In order for the reimbursement of the health insurance costs to correspond to their actual expenses (taking into account the user fee), without the funds having to reimburse without control of the fees, there are national agreements between the health insurance organizations on the one hand, and doctors and medical auxiliaries.
Depending on the doctor’s sector of activity, the reimbursement may be different:
- The doctor in sector 1 fully adheres to the agreement and respects the rates negotiated with the health insurance. As part of the coordinated care pathway, the reimbursement rate is 70% of the conventional rate. The doctor in sector 2 freely sets his fees. The amount exceeding the conventional rate is not refunded. The approved doctor adhering to the option of controlled pricing (Optam) practices moderate overruns. The reimbursement base is identical to that of sector 1, and the rate of 70% within the framework of the coordinated care path.
There is also a possibility for doctors to practice excess fees when they receive a patient who has not been referred to them by the attending physician or who is outside the course of care.
Medicines are dispensed on medical prescriptions. To be covered, they must appear on the list of drugs reimbursable to social security. For certain specialties, reimbursement is made on the basis of a fixed price determined from the price of the cheapest generic drugs.
The reimbursement rate for medicines varies depending on the recognition of the actual benefit:
- 100% for drugs recognized as irreplaceable and expensive; 65% for drugs with major or substantial actual benefit; 30% for medicinal products with moderate benefit, homeopathic medicinal products, and certain magistral preparations; 15% for drugs with low medical benefit.
There is a deductible of € 0.50 on each box of reimbursable drugs. For example, for the purchase of a box of medicines of 10 €, reimbursable at 65% by the Health Insurance, the latter reimburses 6 € (6.50 € – 0.50 € deductible).
The pharmacist can use the ” third party payment ” system to avoid the patient having to advance the costs on the presentation of the vital card. The latter must not refuse the generic drugs offered when they exist. It will only pay part of the costs that are not covered by health insurance.
b) Inpatient care
Social security contributes to the costs incurred by the hospitalization of the insured or his beneficiaries. This coverage includes all the services provided by the hospital: medical and surgical fees corresponding to the procedures performed during the stay, medication, examinations, operations, etc.
Certain comfort supplements, such as a private room, telephone, or television, are not covered by health insurance.
In the event of hospitalization in a public establishment or in an approved private clinic, hospitalization costs are covered at 80%. The insured must pay 20% of the hospitalization costs which is added to a daily flat rate of € 20 per day of hospitalization.

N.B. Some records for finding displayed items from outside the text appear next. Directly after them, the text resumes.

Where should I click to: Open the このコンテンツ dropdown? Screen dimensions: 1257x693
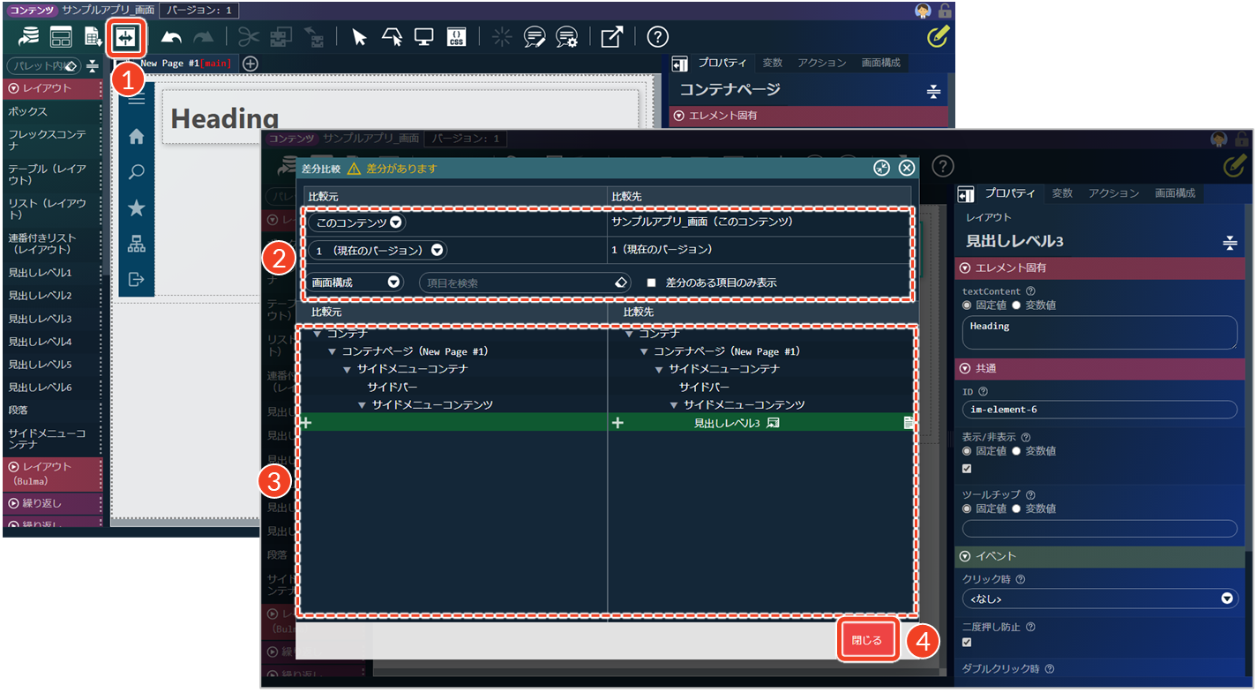[356, 222]
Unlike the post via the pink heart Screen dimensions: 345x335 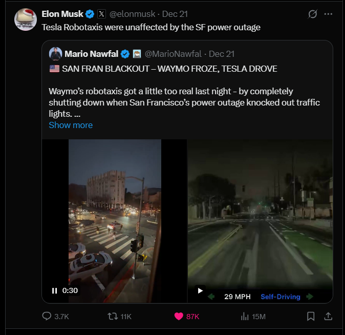pos(179,317)
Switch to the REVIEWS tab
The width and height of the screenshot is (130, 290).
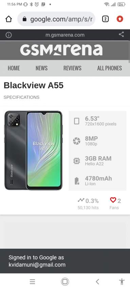(72, 68)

In certain cases or for certain insured persons, coverage is equal to 100%:
- From the 31st day of hospitalization,
- Pregnant women to be hospitalized during the last 4 months of pregnancy,
- Hospitalization following a work accident or occupational disease,
- Hospitalization linked to a long-term illness,
- Beneficiaries of complementary CMU or State medical aid (AME)…
In these situations, however, the insured must pay the flat rate of € 20 per day of hospitalization (€ 15 in psychiatric service), as well as the flat-rate contribution of € 24 which applies to heavy acts (when the price is greater than or equal to 120 €, or when the coefficient of the act is greater than or equal to 60). The latter only applies once per hospital stay, even if several major acts have been performed during the same stay. However, some people may be exempt from one and/or the other of these two lump sums (CMU-C beneficiaries, people with a long-term illness, an occupational disease, having suffered an accident at work, and pregnant women from the 6th month of pregnancy).
When the insured is admitted to an establishment, a request for coverage is sent to the affiliation fund. The “third party payment” system is then applied. The fund pays the establishment directly and the insured only pays the costs that remain the responsibility of the patient: user fee, daily package, and heavy-duty package.
c) Transportation costs
Transport costs may be covered if they are the subject of a medical prescription.
It is necessary for reimbursement in the following cases:
- Transport related to hospitalization, whatever its duration,
- Transport related to a long-term illness (ALD) if the person’s state of health does not allow him to move around on his own, Transport related to a work accident or occupational disease, Transport by ambulance when the state of health requires lying down, Long-distance transport, i.e. more than 150 km to go alone, Serial transport (at least 4 means of transport of more than 50 km one way, over a period of 2 months, for the same treatment),
- Transport is linked to the care or treatment of children/adolescents in early medico-social action centers (CAMSP) and medico-psycho-pedagogical centers (CMPP).
Even prescribed by a doctor, the last 3 types of transport mentioned above require prior approval from the health insurance medical service. It is the same for transport by plane or regular boat.
Transport costs are generally reimbursed up to 65%. The patient remains responsible for the remaining 35% which is added to the excess of 2 euros per trip, up to a limit of 4 euros per day.